(DATA SECTION)
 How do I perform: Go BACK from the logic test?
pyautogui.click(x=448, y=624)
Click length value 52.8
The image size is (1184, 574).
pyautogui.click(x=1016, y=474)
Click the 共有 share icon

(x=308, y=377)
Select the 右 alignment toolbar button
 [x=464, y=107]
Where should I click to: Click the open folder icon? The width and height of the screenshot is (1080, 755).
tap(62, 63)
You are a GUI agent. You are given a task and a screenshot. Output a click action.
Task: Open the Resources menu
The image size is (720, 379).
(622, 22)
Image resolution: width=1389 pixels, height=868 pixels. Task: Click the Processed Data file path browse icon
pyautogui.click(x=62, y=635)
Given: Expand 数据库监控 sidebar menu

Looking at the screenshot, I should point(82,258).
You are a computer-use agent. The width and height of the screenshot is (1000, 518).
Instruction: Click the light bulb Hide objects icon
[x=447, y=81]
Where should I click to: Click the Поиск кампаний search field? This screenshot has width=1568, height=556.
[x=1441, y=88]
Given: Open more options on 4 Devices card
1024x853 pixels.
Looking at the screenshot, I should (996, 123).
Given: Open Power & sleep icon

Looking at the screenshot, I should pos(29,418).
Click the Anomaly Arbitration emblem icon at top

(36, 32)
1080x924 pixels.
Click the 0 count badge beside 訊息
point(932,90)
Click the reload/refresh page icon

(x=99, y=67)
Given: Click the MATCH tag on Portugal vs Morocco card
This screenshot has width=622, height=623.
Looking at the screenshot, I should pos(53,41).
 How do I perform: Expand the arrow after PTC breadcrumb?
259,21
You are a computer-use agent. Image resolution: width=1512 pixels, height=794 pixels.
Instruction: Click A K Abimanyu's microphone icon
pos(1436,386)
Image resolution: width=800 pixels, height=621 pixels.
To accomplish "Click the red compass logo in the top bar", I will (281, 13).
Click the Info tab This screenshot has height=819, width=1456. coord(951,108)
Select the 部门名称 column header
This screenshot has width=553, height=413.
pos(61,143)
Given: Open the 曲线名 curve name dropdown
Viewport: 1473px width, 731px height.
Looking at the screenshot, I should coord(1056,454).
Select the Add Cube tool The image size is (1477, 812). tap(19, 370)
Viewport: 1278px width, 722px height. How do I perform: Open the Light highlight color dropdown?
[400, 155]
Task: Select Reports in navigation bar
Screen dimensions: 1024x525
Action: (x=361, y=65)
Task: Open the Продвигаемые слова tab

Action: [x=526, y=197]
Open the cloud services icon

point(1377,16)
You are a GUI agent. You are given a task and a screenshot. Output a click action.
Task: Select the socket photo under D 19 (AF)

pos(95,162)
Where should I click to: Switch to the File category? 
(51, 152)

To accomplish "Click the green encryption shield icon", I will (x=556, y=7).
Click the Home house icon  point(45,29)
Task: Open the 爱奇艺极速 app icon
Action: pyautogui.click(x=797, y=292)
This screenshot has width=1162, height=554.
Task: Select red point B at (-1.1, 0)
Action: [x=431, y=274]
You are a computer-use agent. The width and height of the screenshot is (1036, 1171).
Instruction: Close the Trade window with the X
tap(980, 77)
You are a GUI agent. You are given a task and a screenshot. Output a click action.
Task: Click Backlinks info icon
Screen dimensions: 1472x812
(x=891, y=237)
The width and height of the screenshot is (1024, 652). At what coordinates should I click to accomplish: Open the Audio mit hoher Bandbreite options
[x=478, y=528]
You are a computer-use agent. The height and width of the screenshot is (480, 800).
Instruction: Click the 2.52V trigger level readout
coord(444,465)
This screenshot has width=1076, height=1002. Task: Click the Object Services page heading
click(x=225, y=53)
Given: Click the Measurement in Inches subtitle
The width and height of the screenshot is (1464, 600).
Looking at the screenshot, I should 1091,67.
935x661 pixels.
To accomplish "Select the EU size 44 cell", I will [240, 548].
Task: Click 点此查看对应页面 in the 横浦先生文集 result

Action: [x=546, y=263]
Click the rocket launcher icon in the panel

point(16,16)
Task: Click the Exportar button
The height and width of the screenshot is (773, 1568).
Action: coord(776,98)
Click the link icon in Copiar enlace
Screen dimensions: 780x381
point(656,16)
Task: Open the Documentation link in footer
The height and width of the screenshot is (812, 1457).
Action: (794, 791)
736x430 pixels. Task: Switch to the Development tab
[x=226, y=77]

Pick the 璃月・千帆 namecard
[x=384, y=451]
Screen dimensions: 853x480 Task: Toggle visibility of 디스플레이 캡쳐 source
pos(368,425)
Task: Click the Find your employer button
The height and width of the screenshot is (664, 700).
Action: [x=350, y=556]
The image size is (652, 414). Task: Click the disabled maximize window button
(End DATA SECTION)
*WORK INSTRUCTION*
Among the entries above, find the line with "1080x924 pixels." and the line with "Image resolution: width=800"; give again exactly these two lines and all lines between them.

*RESPONSE*
1080x924 pixels.
Click the 0 count badge beside 訊息
point(932,90)
Click the reload/refresh page icon

(x=99, y=67)
Given: Click the MATCH tag on Portugal vs Morocco card
This screenshot has width=622, height=623.
Looking at the screenshot, I should pos(53,41).
 How do I perform: Expand the arrow after PTC breadcrumb?
259,21
You are a computer-use agent. Image resolution: width=1512 pixels, height=794 pixels.
Instruction: Click A K Abimanyu's microphone icon
pos(1436,386)
Image resolution: width=800 pixels, height=621 pixels.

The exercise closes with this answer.